**Work instruction:**
Please restate the entries below word for word, leaving out any pictures.

(Stored data)
★ ★ ★
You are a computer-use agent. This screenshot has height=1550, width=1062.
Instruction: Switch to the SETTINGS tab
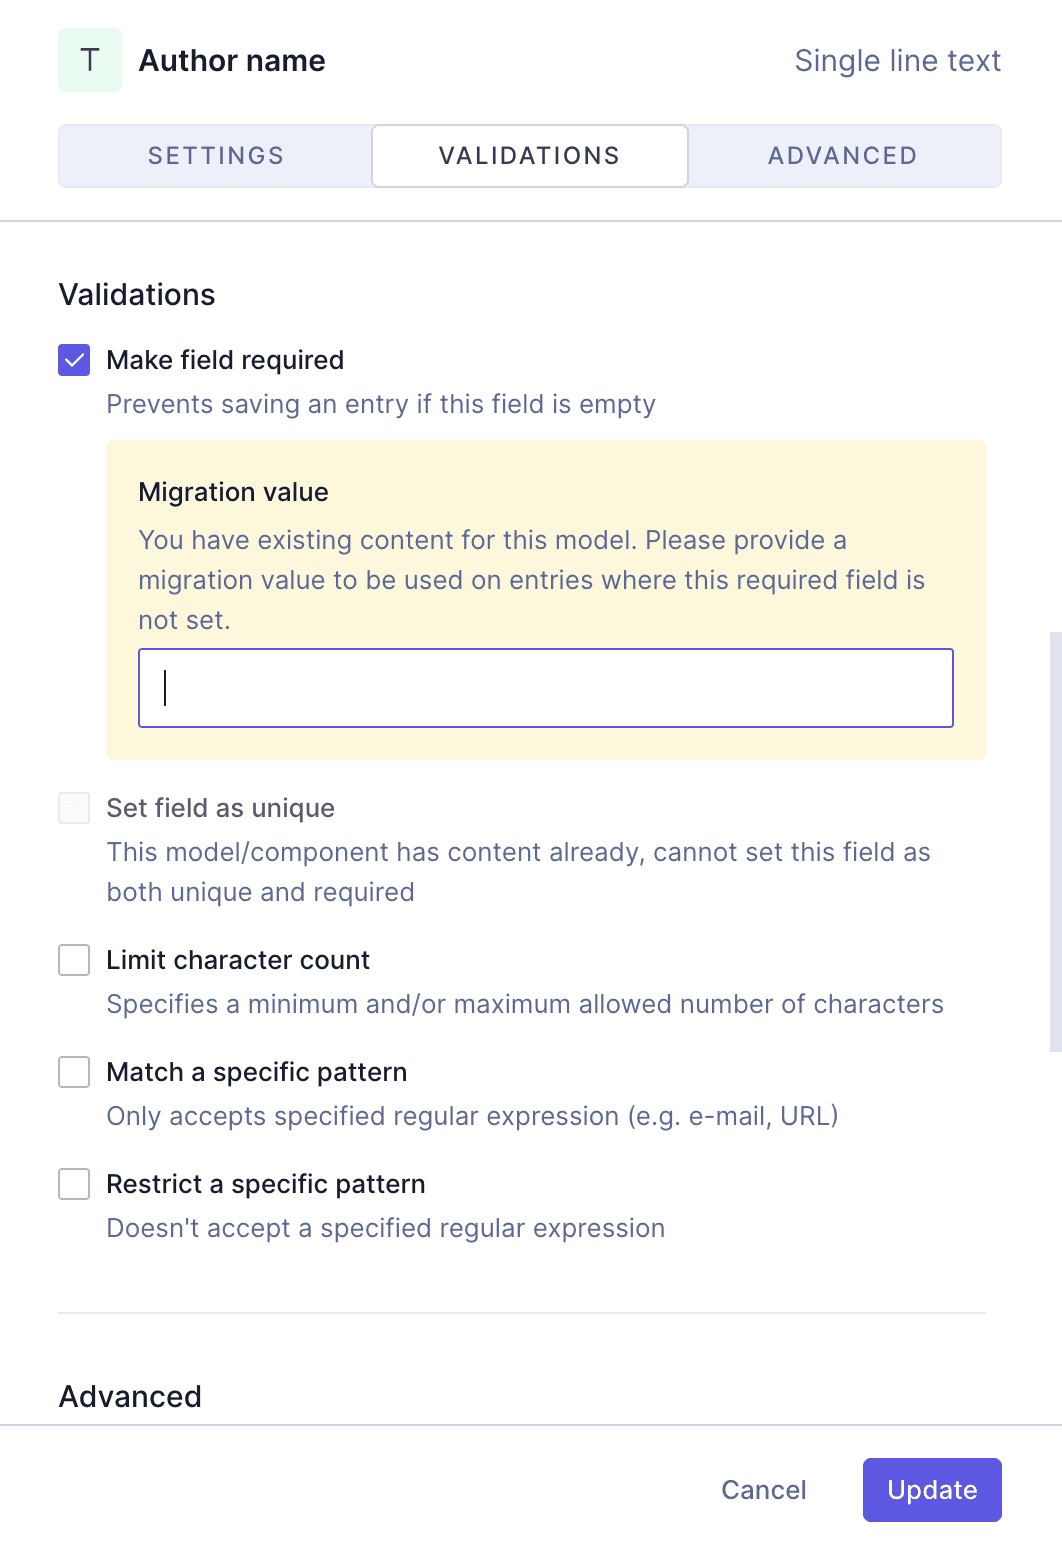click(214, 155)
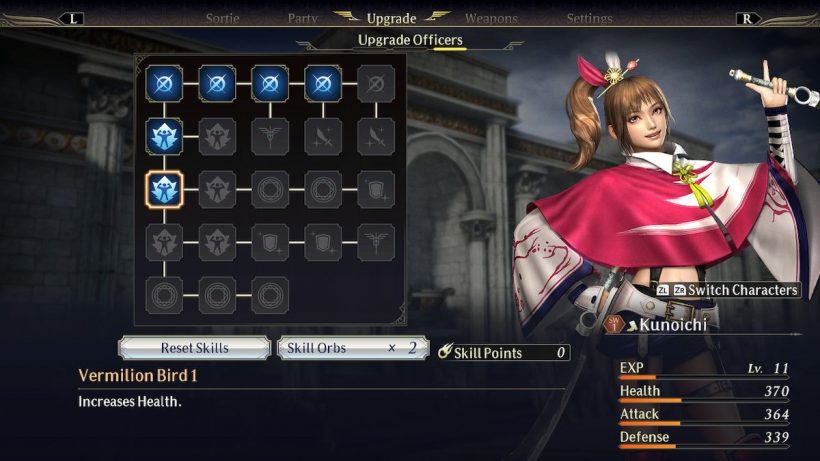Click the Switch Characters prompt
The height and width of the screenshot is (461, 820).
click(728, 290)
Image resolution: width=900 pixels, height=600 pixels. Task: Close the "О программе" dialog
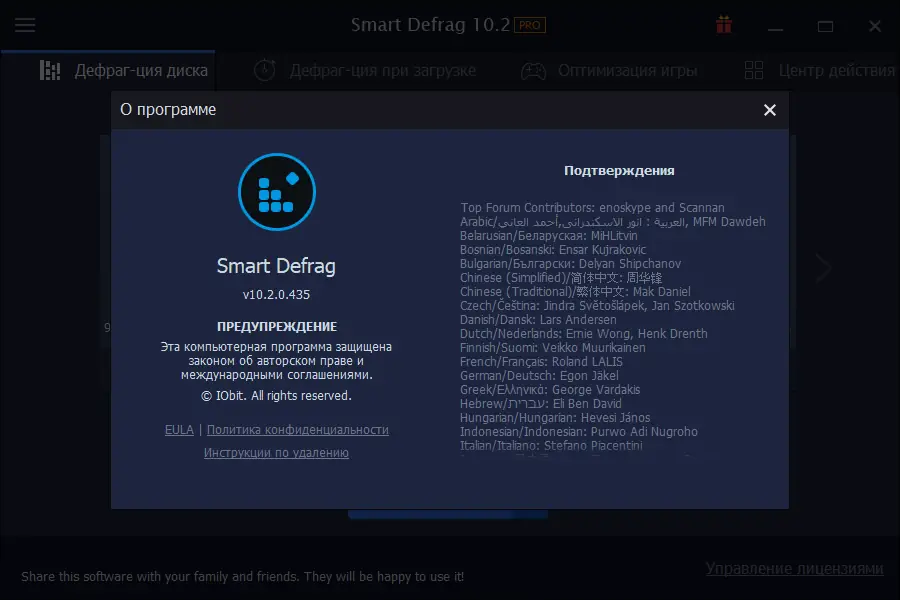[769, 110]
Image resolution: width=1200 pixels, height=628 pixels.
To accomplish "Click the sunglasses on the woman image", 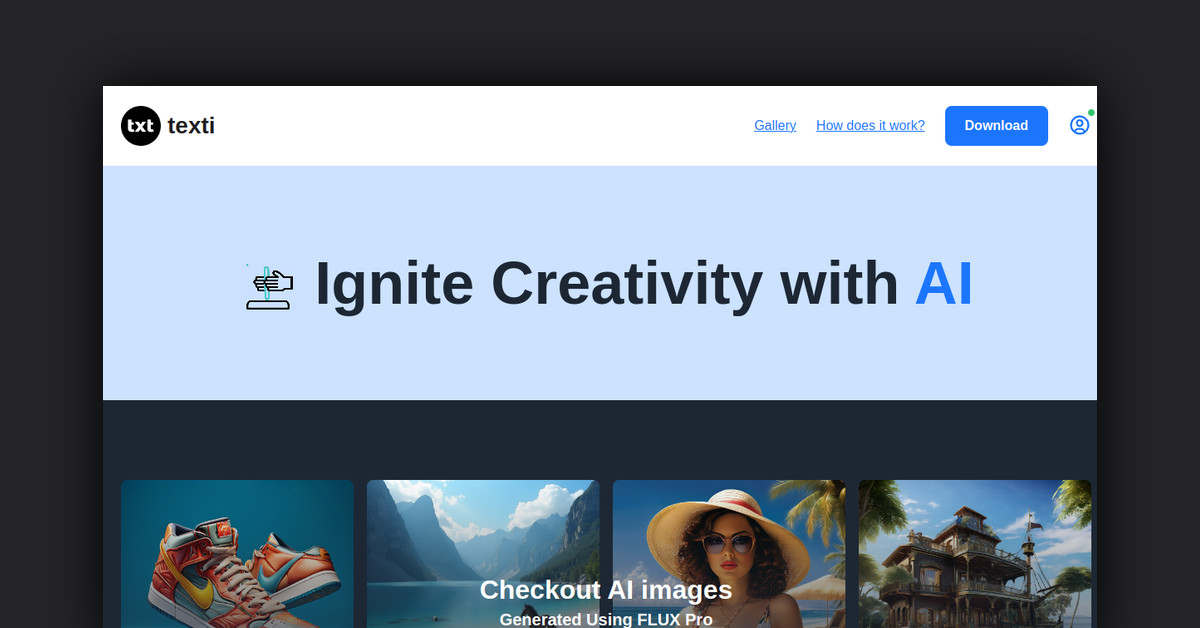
★ ★ ★
**Task solution:**
You are a computer-use agent. This screenshot has height=1550, width=1062.
Instruction: Switch to the SETTINGS tab
click(214, 155)
Click the Switch Characters prompt
The height and width of the screenshot is (461, 820).
click(728, 290)
Image resolution: width=900 pixels, height=600 pixels. Task: Close the "О программе" dialog
[769, 110]
Image resolution: width=1200 pixels, height=628 pixels.
To accomplish "Click the sunglasses on the woman image", 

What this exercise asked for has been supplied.